Arrange as a numbered list, with blank lines omitted, only the lines running from the line containing "The width and" through the line containing "Toggle Región de recorte visible checkbox", both ends included.

Task input:

+---+

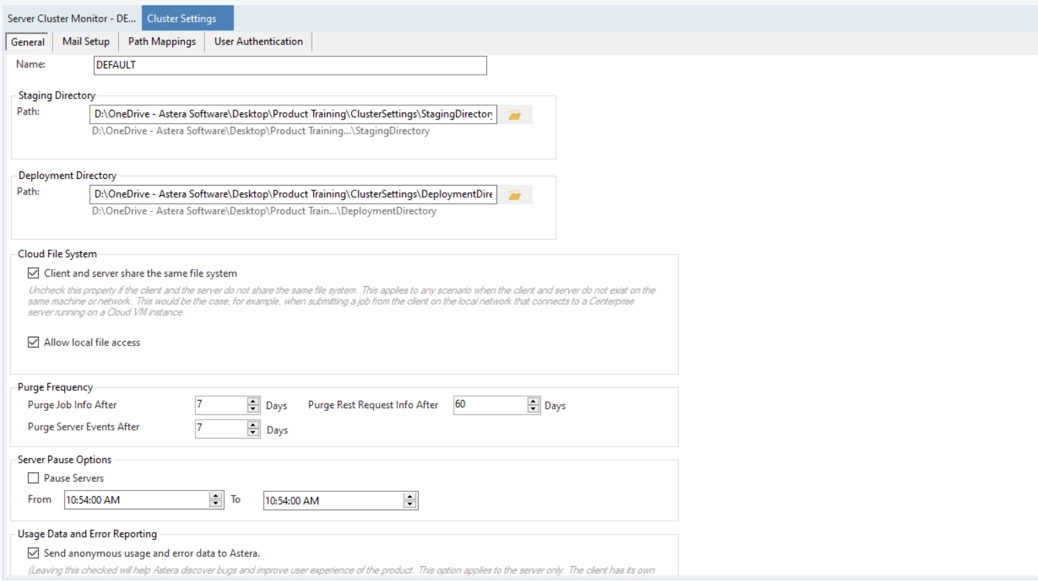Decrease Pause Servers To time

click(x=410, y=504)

+---+

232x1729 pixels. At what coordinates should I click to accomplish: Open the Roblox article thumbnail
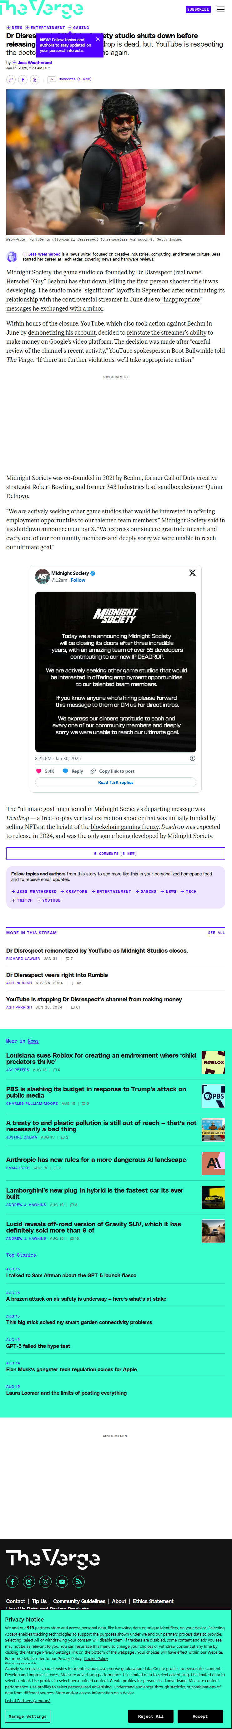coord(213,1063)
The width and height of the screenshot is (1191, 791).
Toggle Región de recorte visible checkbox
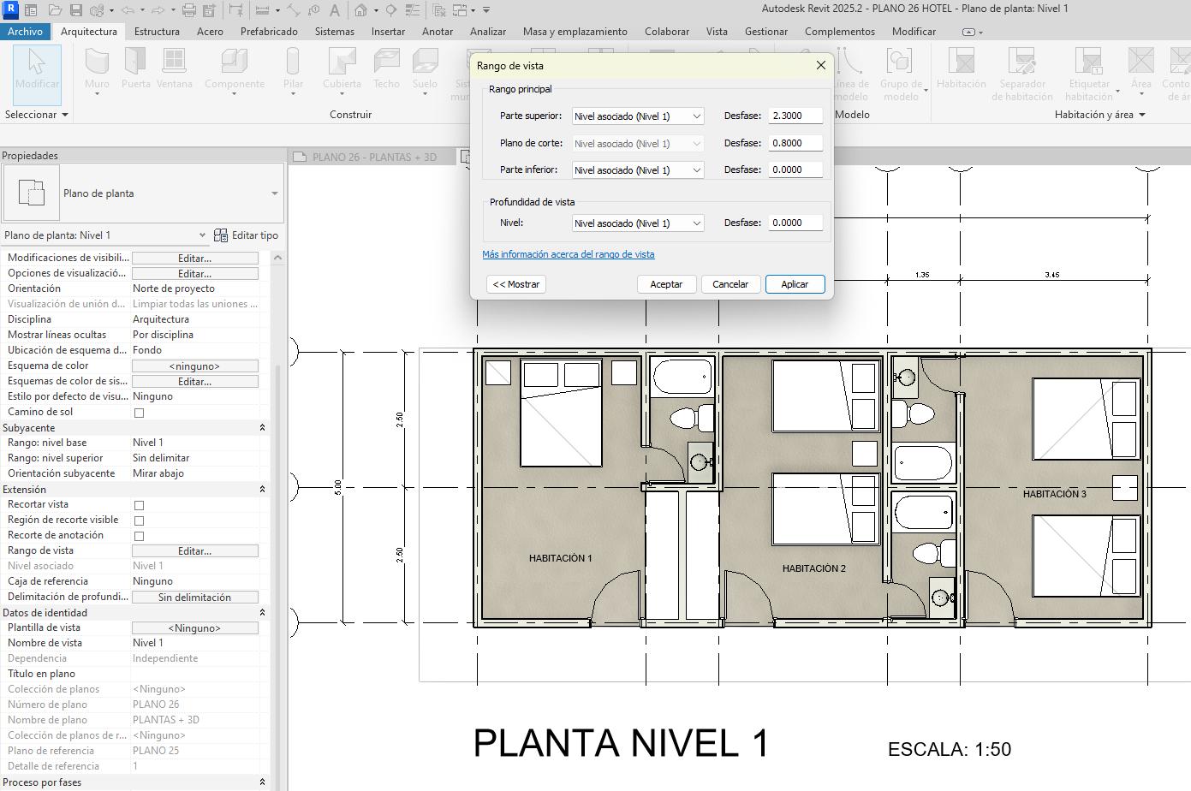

+---+

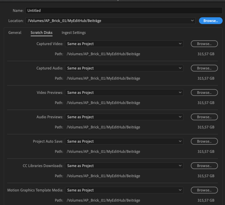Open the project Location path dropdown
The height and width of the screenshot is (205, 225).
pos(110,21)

+---+

Correct result:
1. The width and height of the screenshot is (1191, 791).
2. Toggle Región de recorte visible checkbox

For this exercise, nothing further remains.